SOURCE TEXT:
══════════
Or you could keep the cdr in the accessing part of your code in quicksort if you'd change that top continuation to cons:
(define (partition pivot lst)
((lambda (s) (s s lst cons))
......)) ; ^^^^ `cons` the top continuation
(define (quicksort lst)
(if (null? lst)
'()
(let* ((y (car lst))
(pn (partition y (cdr lst))))
(append
(quicksort (car pn))
(list y)
(quicksort (cdr pn))))))
;; ^^^^ `cdr` works fine with `cons`
This because of the general principle in programming, where the functions used to build our data dictate which functions are to be used to access that data:
(list <A> <B> )
car cadr
(cons <A> <B> )
car cdr
( this particular correspondence is because (list <A> <B>) is the same as (cons <A> (cons <B> '())) and (cadr <C>) is the same as (car (cdr <C>)): )
(list <A> <B> )
=
(cons <A> (cons <B> '()))
car cdr
car
And conversely, the functions we use to access our data dictate the implementation of the function which must be used to build that data.
Of course that way of coding in your question is considered unnecessarily convoluted by modern standards since it emulates recursion through argument passing and reuse, -- just like in the famous Y combinator, -- but any Scheme worthy of its name already supports recursion.
So this partition would normally be written as the fully equivalent yet more readable code using the "named let" construct,
(define (partition pivot lst)
(let s ( (l* lst) ; first `l*` is `lst`
(c cons) ) ; top `c` is `cons`
(if (null? l*)
(c '() '())
(let ((x (car l*)))
(s (cdr l*)
(lambda (a b)
(if (< x pivot)
(c (cons x a) b)
(c a (cons x b)))))))))
except the name loop is conventionally used in place of s here (which itself most probably is intended as the shortening of "self").
══════════
WHAT IS ASKED:
1: In the Scheme quicksort text, what name is conventionally used instead of s in the named-let version of partition?
2: Retype the Scheme quicksort text from "Of course that" up to and including "((x (car l*)))".
3: Continue the Scheme quicksort text from where it stops.

DATA RECORDS:
══════════
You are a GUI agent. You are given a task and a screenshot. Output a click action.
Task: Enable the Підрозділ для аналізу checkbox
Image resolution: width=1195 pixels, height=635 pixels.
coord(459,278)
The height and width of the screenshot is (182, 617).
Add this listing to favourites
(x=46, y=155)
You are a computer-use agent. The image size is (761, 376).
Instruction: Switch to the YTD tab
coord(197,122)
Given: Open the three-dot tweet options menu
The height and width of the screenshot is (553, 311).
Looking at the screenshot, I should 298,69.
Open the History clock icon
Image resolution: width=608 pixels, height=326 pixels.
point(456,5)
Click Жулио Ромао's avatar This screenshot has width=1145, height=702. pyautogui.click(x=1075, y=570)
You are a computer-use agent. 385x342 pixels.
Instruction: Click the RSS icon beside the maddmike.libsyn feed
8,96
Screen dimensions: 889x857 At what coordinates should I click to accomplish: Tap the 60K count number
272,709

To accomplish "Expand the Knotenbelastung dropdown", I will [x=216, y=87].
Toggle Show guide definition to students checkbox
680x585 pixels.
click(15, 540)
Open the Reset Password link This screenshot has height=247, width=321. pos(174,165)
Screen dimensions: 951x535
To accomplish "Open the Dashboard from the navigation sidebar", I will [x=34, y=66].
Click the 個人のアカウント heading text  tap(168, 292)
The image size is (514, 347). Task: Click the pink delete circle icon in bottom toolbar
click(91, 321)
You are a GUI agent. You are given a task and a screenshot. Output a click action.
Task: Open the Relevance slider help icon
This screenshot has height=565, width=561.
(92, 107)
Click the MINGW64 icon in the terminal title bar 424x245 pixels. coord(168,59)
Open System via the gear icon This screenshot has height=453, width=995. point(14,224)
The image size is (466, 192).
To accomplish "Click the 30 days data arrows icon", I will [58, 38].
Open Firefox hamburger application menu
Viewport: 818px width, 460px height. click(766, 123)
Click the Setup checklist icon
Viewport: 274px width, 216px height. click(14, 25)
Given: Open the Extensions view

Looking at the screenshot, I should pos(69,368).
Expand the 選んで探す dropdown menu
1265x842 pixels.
══════════
ANSWERS BY TASK:
1: The name loop.

2:
Of course that way of coding in your question is considered unnecessarily convoluted by modern standards since it emulates recursion through argument passing and reuse, -- just like in the famous Y combinator, -- but any Scheme worthy of its name already supports recursion.
So this partition would normally be written as the fully equivalent yet more readable code using the "named let" construct,
(define (partition pivot lst)
(let s ( (l* lst) ; first `l*` is `lst`
(c cons) ) ; top `c` is `cons`
(if (null? l*)
(c '() '())
(let ((x (car l*)))

3:
But the true trouble with your quicksort/partition pair is algorithmic.
Yes I say pair (in non-cons sense of course) since the two go together -- just as with the data access/creation functions which must work together too.
Implementation of one dictates the implementation of the other -- in both directions, too. partition's code dictates quicksort's, or if we'd written quicksort first, we'd need to implement the partition in the corresponding way -- so that the two work together. Which means quicksort indeed producing the correct results, turning any input list into a sorted one:
(quicksort lst) --->
{ xs SUCH THAT
FOR ANY splitting xs = { ..., x, ...ys }
AND ANY splitting ys = { ..., y, ... }
IT HOLDS THAT x <= y
AND ALSO xs is a permutation of lst
(which implies (length lst) == (length xs))
}
So then, what is that trouble? It is that the true quicksort does no work whatsoever after the partitioning. None:
(define (quicksort! lst)
(if (null? lst)
'()
(let* ((y (car lst))
(pn (partition! y lst)))
(quicksort! (car pn)) ; no `append`, NB!
(quicksort! (cdr pn))))) ; no (list y) either
How is that even possible? What kind of partition! implementation would make that work? Well, most certainly not a functional one.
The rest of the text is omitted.